Music

Soak: Grim Town review – familiar yet life-affirmingly raw pop


Before Bridie Monds-Watson’s second album properly gets under way, it is anxious to police its potential listenership. Opening with an ominous train announcement welcoming passengers on board a service to the titular locale, it warns that those who are “unmedicated and have salaries or pension plans should vacate the carriage immediately”. This is a journey for the “the lonely, the disenfranchised, the disillusioned, the lost”.

Soak: Grim Town album artwork



Soak: Grim Town album artwork

As introductions go, it’s a crude and largely needless one. Once Grim Town kicks into gear, it quickly becomes clear that the Derry-born musician is appealing to those familiar with the frightening disorientation that accompanies psychological distress (something even those with reliable pay packets have been known to experience). “How can I be home and still want to go there?” asks the 22-year-old on I Was Blue, Technicolour Too, with a deftness of expression that belies her years, while on Fall Asleep / Backseat she is “terrified that I’d forgot how to smile”.

Perhaps the clunky signposting stems from concerns that Grim Town’s sonic palette might see it mistaken for something more jolly. Monds-Watson’s moniker may bring to mind soul and folk, but here the musician positions herself firmly in the indie tradition: Grim Town is a place where despondency, bathos and existential angst are transmogrified into beauty and joy via the magic of a winsome chorus and jangly guitars. In fact, rather than channelling a specific aspect of the genre, Monds-Watson manages to conjure a kind of infinitely appealing ur-indie – fashioned from gleaming riffs, chugging percussion and a fluty falsetto – that recalls everyone from the Cure to Coldplay.

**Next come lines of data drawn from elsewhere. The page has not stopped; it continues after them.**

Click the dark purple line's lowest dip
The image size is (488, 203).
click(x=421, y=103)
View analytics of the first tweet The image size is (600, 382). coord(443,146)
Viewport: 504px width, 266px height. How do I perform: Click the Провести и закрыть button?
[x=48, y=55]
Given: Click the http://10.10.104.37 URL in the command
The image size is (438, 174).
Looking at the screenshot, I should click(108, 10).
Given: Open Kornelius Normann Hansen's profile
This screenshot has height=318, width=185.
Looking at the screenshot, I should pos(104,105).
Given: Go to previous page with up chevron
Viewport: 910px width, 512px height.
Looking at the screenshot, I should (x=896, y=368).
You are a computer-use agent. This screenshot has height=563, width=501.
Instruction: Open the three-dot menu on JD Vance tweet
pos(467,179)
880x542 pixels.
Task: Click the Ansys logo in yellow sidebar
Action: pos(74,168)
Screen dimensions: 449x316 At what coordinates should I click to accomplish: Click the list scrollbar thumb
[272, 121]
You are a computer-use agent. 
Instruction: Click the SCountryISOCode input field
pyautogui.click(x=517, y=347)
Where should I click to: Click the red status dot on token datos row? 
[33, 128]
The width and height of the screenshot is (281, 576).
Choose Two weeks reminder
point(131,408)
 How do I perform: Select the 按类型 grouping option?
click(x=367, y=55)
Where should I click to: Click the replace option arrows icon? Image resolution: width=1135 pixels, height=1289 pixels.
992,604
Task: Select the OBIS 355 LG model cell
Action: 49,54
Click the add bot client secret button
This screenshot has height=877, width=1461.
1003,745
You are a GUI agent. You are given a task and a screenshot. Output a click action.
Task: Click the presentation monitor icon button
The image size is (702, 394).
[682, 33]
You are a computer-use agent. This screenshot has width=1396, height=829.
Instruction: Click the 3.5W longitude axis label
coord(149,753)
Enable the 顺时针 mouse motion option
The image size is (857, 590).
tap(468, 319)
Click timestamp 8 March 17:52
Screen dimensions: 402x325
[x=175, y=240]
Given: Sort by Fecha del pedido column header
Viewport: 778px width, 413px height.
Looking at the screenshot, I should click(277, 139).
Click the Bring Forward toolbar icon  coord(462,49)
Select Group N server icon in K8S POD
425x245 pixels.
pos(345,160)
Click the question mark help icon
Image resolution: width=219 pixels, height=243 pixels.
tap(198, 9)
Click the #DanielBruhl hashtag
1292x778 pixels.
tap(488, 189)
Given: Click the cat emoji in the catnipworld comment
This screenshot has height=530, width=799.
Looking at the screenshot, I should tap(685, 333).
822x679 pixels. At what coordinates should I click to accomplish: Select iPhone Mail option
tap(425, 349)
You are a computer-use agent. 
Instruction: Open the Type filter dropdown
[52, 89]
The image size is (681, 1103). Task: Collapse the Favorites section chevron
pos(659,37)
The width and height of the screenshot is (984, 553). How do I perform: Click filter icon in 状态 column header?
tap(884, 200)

Unsurprisingly, it’s a mode that often produces tracks that feel maddeningly familiar – Maybe and Everybody Loves You in particular prompt a sense of deja vu that can be difficult to move beyond. It also renders Grim Town a decidedly less modern record than Monds-Watson’s 2015 Mercury-nominated debut Before We Forgot How to Dream, which featured a series of sparse, restrained dirges. Yet there’s no doubt this is an album that benefits from employing a tried-and-tested formula – not least because it carries with it the precious and generally life-affirming ability to excavate pleasure from pain.